Pajares (1992), em uma tentativa de sistematizar os conhecimentos que, na opinião do autor, encontravam-se bastante dispersos em áreas científicas e acadêmicas distintas, apresenta dezesseis premissas a respeito das percepções sobre crenças na área da educação em geral e que devem ser levadas em consideração ao se iniciar qualquer estudo sobre esse tema.
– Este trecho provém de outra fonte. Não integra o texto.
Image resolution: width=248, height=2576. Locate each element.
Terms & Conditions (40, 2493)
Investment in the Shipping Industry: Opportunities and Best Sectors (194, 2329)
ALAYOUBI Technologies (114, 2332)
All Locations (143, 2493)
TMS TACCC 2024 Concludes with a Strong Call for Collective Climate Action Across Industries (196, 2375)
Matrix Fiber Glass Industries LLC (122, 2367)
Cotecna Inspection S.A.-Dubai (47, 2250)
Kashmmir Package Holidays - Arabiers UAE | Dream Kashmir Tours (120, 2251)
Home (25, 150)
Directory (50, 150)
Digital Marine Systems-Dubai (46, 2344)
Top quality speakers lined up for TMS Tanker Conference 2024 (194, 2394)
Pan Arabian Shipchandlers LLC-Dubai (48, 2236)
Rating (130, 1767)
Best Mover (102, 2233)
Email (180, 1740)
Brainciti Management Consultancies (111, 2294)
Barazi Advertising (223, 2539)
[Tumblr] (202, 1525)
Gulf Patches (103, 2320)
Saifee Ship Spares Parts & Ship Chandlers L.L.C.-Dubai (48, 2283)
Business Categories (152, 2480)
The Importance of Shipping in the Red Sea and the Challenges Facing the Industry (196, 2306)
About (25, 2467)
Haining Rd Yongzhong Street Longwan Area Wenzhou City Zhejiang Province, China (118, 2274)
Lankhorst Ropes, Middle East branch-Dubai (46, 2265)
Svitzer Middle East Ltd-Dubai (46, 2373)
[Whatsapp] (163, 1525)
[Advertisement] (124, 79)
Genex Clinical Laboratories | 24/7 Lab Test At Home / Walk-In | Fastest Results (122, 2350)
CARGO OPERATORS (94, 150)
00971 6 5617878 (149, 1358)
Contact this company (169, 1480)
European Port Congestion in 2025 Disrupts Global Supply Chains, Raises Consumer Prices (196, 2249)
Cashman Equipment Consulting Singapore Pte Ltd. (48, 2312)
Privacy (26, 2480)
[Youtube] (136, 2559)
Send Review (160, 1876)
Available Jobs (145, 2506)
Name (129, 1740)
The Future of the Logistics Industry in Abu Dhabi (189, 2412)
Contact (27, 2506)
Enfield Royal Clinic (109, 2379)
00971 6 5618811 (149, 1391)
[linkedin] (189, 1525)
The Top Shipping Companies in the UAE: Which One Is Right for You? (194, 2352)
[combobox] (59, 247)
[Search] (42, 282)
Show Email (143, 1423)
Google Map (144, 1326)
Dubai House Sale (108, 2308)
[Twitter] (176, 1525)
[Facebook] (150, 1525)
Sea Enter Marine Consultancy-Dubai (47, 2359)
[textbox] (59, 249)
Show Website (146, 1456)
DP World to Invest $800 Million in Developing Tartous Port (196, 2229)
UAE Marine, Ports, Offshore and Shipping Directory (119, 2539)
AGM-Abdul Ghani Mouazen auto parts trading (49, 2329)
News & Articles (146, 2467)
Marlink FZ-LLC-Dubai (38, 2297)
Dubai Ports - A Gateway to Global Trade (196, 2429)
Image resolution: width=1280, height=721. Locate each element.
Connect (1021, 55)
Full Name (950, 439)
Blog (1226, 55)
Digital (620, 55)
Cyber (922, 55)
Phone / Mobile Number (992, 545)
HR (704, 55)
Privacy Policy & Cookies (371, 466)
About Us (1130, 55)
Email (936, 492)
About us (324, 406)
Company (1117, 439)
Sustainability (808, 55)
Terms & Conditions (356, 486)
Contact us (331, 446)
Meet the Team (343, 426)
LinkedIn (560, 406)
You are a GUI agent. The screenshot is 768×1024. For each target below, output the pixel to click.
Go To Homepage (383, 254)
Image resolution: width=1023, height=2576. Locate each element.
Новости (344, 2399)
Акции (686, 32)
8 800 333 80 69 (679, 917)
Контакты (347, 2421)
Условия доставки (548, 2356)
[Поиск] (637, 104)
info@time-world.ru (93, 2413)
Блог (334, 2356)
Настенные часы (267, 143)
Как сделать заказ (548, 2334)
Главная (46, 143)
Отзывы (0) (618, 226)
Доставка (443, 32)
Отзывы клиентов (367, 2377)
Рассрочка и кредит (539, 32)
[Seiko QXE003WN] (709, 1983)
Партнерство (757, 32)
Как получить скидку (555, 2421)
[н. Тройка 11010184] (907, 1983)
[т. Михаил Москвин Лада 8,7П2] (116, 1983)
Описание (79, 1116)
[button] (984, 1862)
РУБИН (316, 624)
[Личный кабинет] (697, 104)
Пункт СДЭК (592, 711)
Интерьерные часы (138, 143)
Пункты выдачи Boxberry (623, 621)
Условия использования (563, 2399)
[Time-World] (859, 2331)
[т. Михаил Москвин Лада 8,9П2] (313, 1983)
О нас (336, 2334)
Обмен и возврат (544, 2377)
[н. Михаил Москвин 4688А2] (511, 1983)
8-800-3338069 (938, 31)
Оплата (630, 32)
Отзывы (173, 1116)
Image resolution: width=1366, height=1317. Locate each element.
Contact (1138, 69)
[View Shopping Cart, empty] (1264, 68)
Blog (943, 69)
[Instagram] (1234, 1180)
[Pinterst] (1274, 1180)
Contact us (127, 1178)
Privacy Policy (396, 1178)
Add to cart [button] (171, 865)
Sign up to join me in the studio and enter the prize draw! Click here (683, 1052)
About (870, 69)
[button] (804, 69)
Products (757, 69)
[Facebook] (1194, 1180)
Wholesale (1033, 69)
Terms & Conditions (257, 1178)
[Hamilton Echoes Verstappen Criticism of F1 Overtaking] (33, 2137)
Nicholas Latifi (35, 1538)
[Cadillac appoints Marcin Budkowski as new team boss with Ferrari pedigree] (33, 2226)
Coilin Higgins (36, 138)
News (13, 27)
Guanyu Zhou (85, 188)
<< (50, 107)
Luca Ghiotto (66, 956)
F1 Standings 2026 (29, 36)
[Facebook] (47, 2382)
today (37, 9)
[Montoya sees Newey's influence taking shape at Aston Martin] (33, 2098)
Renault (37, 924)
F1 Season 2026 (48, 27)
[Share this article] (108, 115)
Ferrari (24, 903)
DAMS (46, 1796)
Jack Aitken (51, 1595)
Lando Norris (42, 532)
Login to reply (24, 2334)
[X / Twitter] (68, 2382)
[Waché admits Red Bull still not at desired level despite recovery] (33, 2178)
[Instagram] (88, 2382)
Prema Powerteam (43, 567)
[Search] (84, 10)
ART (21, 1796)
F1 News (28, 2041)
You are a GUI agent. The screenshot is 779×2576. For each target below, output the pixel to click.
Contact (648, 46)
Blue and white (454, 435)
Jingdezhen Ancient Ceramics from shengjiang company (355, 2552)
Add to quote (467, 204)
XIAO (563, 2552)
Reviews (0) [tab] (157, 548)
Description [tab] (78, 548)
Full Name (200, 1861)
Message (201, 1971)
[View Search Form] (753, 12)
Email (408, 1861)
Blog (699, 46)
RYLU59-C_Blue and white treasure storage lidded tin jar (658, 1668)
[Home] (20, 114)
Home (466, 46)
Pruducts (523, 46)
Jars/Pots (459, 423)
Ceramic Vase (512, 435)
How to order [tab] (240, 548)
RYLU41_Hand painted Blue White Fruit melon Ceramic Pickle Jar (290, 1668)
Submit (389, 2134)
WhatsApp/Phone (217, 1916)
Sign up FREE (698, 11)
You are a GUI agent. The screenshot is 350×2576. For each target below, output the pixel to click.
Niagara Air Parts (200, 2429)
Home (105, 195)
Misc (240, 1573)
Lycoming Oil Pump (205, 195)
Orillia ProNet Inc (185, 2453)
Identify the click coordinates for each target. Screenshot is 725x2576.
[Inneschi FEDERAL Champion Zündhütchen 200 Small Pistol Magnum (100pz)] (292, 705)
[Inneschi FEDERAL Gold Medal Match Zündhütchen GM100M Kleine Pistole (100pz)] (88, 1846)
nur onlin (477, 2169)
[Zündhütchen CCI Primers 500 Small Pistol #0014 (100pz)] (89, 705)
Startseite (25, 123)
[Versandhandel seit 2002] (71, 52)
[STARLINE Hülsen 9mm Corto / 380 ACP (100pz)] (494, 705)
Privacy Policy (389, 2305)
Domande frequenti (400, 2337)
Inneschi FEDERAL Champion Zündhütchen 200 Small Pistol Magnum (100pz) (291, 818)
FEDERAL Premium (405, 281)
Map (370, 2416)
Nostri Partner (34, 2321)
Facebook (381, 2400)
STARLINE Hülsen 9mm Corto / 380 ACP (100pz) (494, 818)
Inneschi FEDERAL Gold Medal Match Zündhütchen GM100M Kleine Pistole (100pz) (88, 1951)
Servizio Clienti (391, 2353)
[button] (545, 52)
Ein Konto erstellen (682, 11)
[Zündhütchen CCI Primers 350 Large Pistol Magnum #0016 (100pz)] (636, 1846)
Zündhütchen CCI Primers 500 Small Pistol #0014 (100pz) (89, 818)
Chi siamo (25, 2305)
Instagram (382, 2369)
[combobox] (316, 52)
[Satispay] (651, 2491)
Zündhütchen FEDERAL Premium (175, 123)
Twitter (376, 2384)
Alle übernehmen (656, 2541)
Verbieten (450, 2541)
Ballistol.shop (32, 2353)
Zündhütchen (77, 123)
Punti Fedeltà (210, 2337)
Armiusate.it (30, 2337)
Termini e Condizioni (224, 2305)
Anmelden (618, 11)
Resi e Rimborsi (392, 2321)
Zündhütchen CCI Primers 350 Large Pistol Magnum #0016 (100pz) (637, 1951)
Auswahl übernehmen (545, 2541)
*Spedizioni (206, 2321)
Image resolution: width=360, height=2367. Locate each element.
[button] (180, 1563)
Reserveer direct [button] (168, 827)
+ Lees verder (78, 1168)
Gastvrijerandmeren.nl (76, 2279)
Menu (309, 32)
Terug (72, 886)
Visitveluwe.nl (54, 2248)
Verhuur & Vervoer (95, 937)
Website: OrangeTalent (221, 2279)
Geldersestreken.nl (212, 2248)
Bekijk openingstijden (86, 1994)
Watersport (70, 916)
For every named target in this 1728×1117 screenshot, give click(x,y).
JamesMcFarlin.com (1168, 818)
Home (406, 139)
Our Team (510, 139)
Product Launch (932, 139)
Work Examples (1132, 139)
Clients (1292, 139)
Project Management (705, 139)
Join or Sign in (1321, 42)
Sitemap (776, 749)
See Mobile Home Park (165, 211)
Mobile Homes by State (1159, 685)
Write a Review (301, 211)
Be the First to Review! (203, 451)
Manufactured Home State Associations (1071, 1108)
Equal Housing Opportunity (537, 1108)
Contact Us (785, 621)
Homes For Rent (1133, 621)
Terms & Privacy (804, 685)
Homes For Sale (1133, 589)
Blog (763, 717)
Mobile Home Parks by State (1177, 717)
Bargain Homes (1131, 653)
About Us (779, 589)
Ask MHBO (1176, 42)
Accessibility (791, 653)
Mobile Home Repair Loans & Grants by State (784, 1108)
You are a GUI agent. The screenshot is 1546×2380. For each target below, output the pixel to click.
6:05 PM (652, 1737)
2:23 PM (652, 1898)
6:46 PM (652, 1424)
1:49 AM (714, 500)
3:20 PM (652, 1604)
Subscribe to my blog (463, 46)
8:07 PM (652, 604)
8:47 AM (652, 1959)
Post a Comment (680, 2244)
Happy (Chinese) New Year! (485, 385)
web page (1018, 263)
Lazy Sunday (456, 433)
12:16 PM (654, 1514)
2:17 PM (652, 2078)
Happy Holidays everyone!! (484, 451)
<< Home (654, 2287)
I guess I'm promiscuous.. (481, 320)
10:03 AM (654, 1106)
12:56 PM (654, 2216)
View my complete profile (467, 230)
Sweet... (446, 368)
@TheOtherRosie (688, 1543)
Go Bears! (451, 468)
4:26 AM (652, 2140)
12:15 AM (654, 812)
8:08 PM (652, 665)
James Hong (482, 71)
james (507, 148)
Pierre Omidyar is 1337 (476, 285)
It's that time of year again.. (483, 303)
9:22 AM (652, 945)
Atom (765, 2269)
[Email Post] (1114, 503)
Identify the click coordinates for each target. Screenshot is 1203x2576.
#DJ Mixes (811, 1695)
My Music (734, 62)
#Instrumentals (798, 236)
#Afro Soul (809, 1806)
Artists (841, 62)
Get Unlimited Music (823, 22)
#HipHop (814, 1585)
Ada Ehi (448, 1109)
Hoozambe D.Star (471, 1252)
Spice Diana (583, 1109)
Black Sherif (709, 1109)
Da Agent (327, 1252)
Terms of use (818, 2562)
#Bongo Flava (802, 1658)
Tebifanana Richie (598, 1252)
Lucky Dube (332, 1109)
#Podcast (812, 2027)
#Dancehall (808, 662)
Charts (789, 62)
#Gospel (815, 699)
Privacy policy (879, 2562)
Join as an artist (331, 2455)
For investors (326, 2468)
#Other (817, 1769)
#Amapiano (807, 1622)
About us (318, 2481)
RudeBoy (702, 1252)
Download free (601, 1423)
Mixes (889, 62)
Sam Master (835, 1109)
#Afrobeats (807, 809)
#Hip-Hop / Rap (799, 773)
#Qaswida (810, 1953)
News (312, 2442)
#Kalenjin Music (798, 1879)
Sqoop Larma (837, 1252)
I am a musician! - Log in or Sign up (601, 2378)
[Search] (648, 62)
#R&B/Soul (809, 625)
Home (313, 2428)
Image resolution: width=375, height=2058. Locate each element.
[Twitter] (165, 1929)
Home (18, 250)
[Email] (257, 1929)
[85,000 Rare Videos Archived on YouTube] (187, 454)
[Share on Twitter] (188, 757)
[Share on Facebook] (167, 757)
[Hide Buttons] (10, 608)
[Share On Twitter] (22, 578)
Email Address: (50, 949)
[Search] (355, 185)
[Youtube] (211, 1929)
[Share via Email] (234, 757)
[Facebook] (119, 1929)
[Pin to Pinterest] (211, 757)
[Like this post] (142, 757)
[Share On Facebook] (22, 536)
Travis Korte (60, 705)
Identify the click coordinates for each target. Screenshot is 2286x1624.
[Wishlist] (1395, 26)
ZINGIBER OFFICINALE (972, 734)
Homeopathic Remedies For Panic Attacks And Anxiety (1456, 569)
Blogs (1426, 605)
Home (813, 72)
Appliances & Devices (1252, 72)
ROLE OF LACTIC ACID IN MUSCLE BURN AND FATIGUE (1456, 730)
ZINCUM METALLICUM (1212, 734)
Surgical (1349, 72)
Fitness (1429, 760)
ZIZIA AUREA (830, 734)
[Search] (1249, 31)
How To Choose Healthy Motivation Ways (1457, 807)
Algumas delas servem de referência e embasam parte das reflexões apresentadas no momento da análise dos dados levantados neste trabalho:

a) As crenças são formadas cedo e tendem a se perpetuar, mesmo diante de contradições causadas pela razão, tempo, instrução formal ou experiência;

b) Quanto mais cedo determinada crença for incorporada à estrutura de crenças do indivíduo, mais difícil de ser alterada, sendo o contrário também observável;

c) O sistema de crenças dos indivíduos é adaptativo, o que facilita para eles compreenderem o mundo a sua volta e a si mesmos;

d) As ideias de conhecimento e crenças são intimamente interligadas, porém as crenças funcionam como uma espécie de filtro na interpretação e compreensão de novos fatos e fenômenos, bem como nos novos processos cognitivos por que o indivíduo passa;

e) A mudança de crenças durante a vida adulta constitui-se um fenômeno relativamente raro; os indivíduos tendem a se apegar a suas crenças mesmo diante de explanações cientificamente corretas;

f) As crenças influenciam fortemente as percepções das pessoas, bem como seus comportamentos;

g) As crenças devem ser inferidas com base nas congruências entre as afirmações dos indivíduos, sua predisposição em se comportar de uma maneira pré-estabelecida e suas atitudes em relação àquelas crenças analisadas.

O outro aspecto que se observa é o de que as crenças não seriam apenas um conceito cognitivo, “mas também social, porque nascem de nossas experiências e problemas, de nossa interação com o contexto e da nossa capacidade de refletir e pensar sobre o que nos cerca”. (BARCELOS, 2004, p. 132)

Com base nessas noções iniciais, passa-se a dissertar mais especificamente sobre as crenças de professores em formação (pre-service teachers), por sua relevância para as pesquisas sobre ensino e aprendizagem em geral, mas também para a elaboração de programas e materiais para a preparação de profissionais que apliquem práticas docentes cada vez mais eficientes,

além da adoção de políticas públicas mais adequadas para a criação de cursos e o desenho da infraestrutura necessária para a sua realização. Ademais, um apanhado teórico sobre esse assunto configura-se um importante passo para a interpretação dos dados coletados dos sujeitos desta pesquisa: professores estagiários de PLA.